Sadri Alışık (born Mehmet Sadrettin Alışık; 5 April 1925 – 18 March 1995) was a Turkish stage and movie actor, and one of the most loved comedians in Turkey. He was the husband of Çolpan İlhan.

Biography 
He was a prolific actor, appearing in popular cinema and television. His movies often depicted poor, uneducated people of society, who were nevertheless happy and yet still believed in love. His most notable works were filmed during the 1960s and 1970s. His series of comedic movies titled "Turist Ömer" were also popular. He also had a leading role in the widely viewed Turkish television series, "Kartallar Yüksek Uçar".
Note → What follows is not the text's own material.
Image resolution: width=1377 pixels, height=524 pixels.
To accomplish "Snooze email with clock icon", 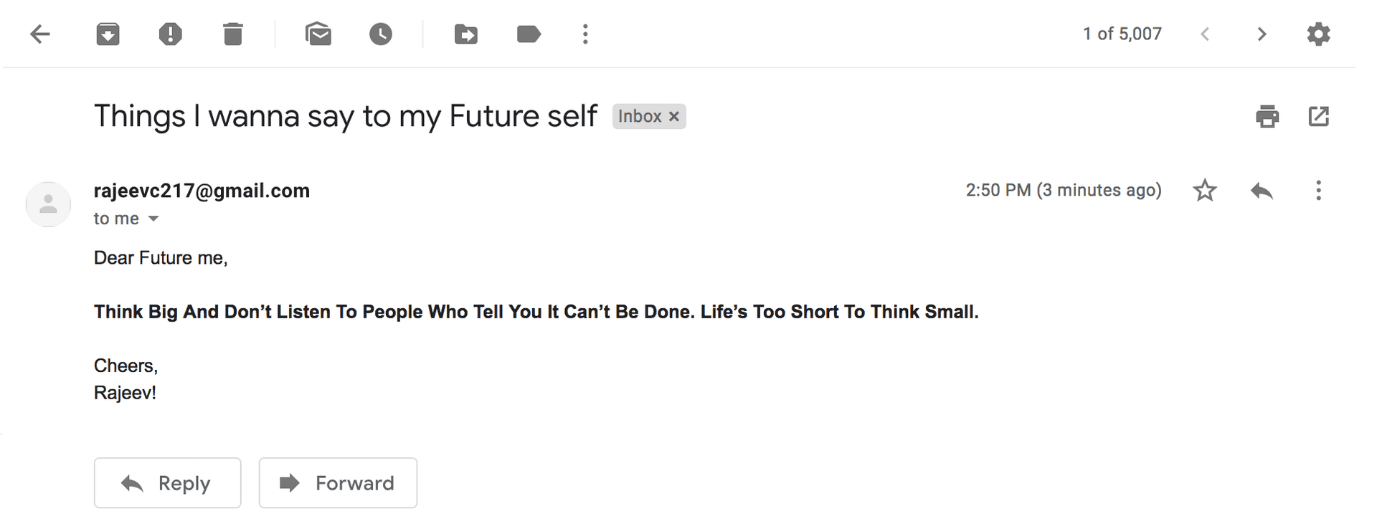I will click(x=381, y=34).
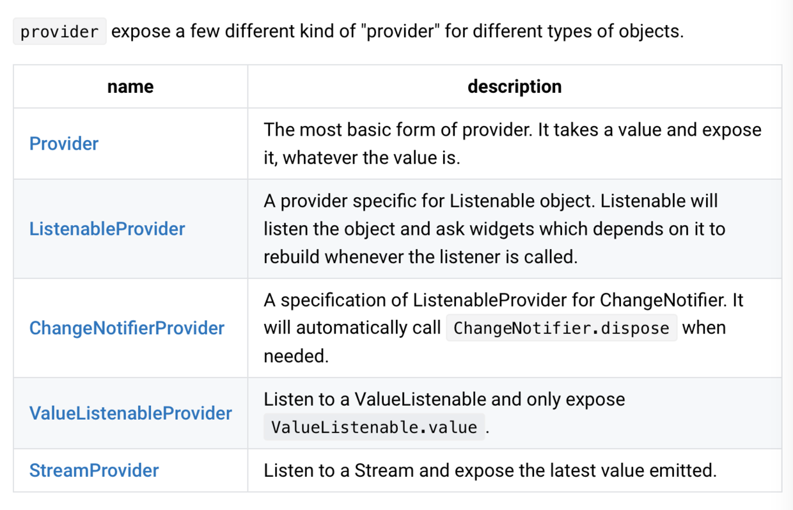This screenshot has width=793, height=510.
Task: Click the inline "provider" code snippet
Action: click(x=59, y=31)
Alışık was also very interested in poetry and published his poems in a book called "Bir Ömürlük İstanbul" or Istanbul of a Lifetime.

He died on 18 March 1995. was laid to rest at the Zincirlikuyu Cemetery in Istanbul.

Legacy
A cultural center was established in Istanbul by his wife, Çolpan İlhan, after his death, under the name Sadri Alışık Kültür Merkezi (Sadri Alışık Culture Center). The same Cultural Center organizes Sadri Alışık Cinema and Theatre Awards every year. Several academic theses on Sadri Alışık's career have been published in Turkish. 2 master's degree theses on Sadri Alışık have been published in 2008. 3 other master's degree theses exists on the movie character Alışık played and usually associated with, Turist Ömer (Ömer the Tourist) as well as an academic article by Tamer Bayrak.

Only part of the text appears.